When I went to the

by francine Hardaway on January 31, 2003

When I went to the CSNY concert last year, I could see even from afar that time is not a healer. Crosby, Stills, and Nash stood there, hair receding, grey beards, tummers hanging over belts, looking their ages and compensating for their lost power with new arrangements and limited choreography. Neil Young is in better shape, but no spring chicken. It was wonderful to hear them, especially Neil Young, who I think is a true genius, but it was somewhat depressing at the same time. Where have all the flowers gone? For me, it felt like what a man must feel looking at Judy Collins as a grandmother.

But have you seen Mick Jagger up close lately? I went to the Rolling Stones concert last week, and I was amazed by how this sexagenarian (let’s see, he’s sixty, but more than that he’s sexy) can still make all the moves. Admittedly, almost anyone can get up on a stage these days and look good with a twenty-foot projection screen behind him, an arena sound system, and a million digitally colored lights, but the only way you can tell how old Jagger (or Keith Richardson for that matter) is, is by getting a closeup of the time-stamped faces. Mick’s face shows every drug he ever ingested, every night he didn’t sleep, every woman he ever mesmerized. His body, however, is as lithe and agile as ever, and he doesn’t appear to be short of breath during an hour and a half of jumping around and singing his lungs out. Neither does Keith, who still smokes onstage. How come they don’t have chronic back pain, asthma, arthritis, heart palpitations, or any of the other stuff that makes doctors’ offices overflow with people of their generation?

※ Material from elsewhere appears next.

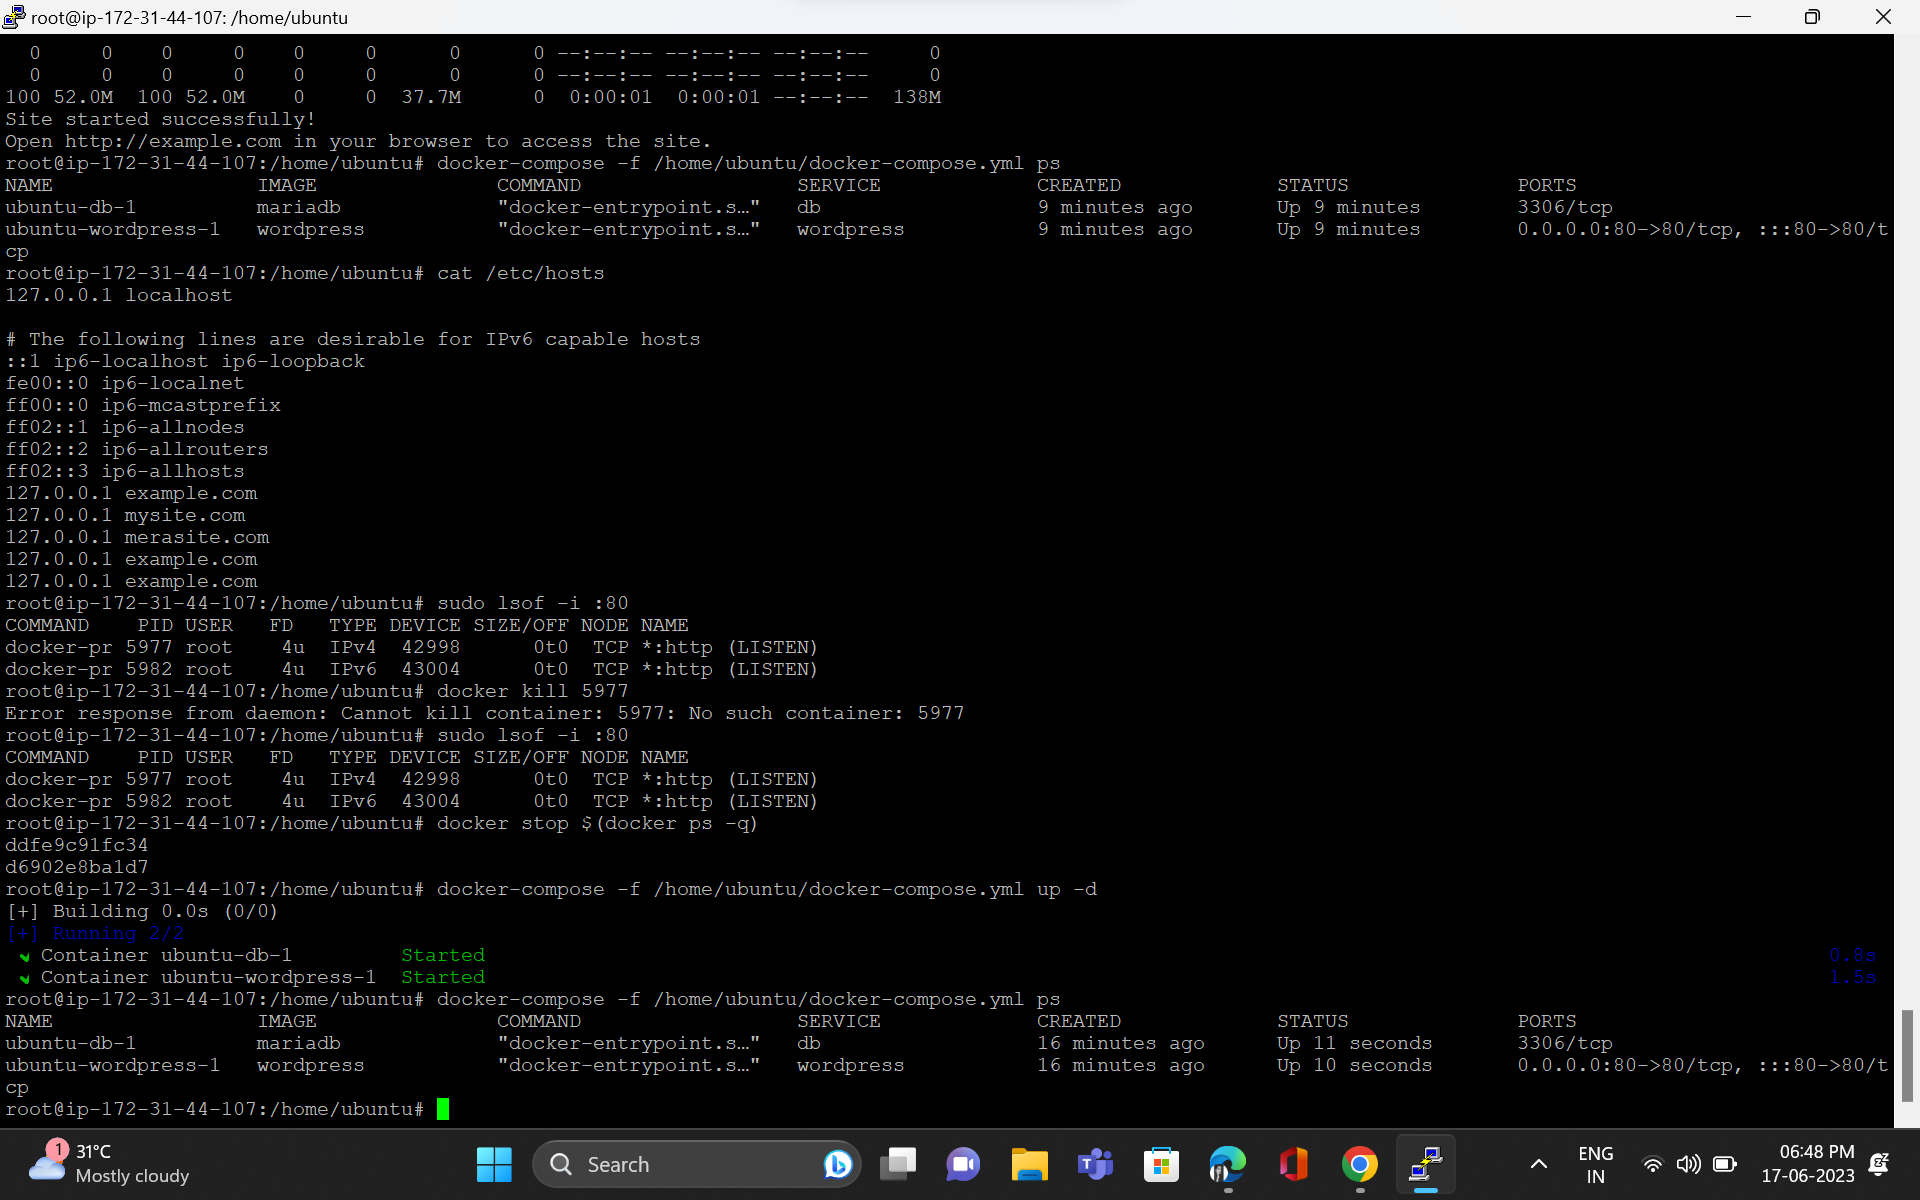
Task: Open the volume slider via speaker icon
Action: 1689,1164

The Rolling Stones epitomize people of my generation, who were brought up with a work ethic that defines a person by what he does rather than who he is, and who therefore won’t be pushed into retirement. We didn’t save enough for retirement because secretly we don’t want to retire. Retirement isn’t a stage you reach with pride if you’re a Boomer. It’s an admission of defeat: I can’t make the moves anymore.When you retire, you lose your power (see “About Schmidt”). Mick and Keith don’t need the money, but they do need the currency. If they retired, they wouldn’t get anymore girls.

Never mind. Forget I wrote all that. The next night I went to see “Shakira,” this century’s belly-dancing answer to Madonna. I have now revised my opinion. Compared to Shakira, Mick Jagger looks like he’s in a wheelchair.

Shakira works very hard on stage, while singing in two languages. She also writes her songs and produces her shows. She has a huge mop of blonde hair that she uses like a weapon–she shakes it around, throws it at you, flings it back…I wonder how her cervical discs will be in twenty years.

She also got up on a huge crane and was lifted over the audience at American West Arena during the finale of her show. Singing and dancing away in mid-air, she appeared fearless and triumphant –the modern Latina.

Music is always an indicator of the state of the culture. The past twenty years were about rap. The next twenty will be about Latin sounds: salsa, mambo, and all the signs that America is no longer white anglo-saxon protestant, but a true multi-lingual, multicultural society. It’s not like when the last century’s immigrants landed at Ellis Island, desperately trying to learn English, embarrassed by Italian and German accents.

We’re not a melting pot — a goulash — where all the ingredients blend together. We’re more like a bouillabaise, where each little shellfish keeps its shape and identity while contributing its own flavor to the dish.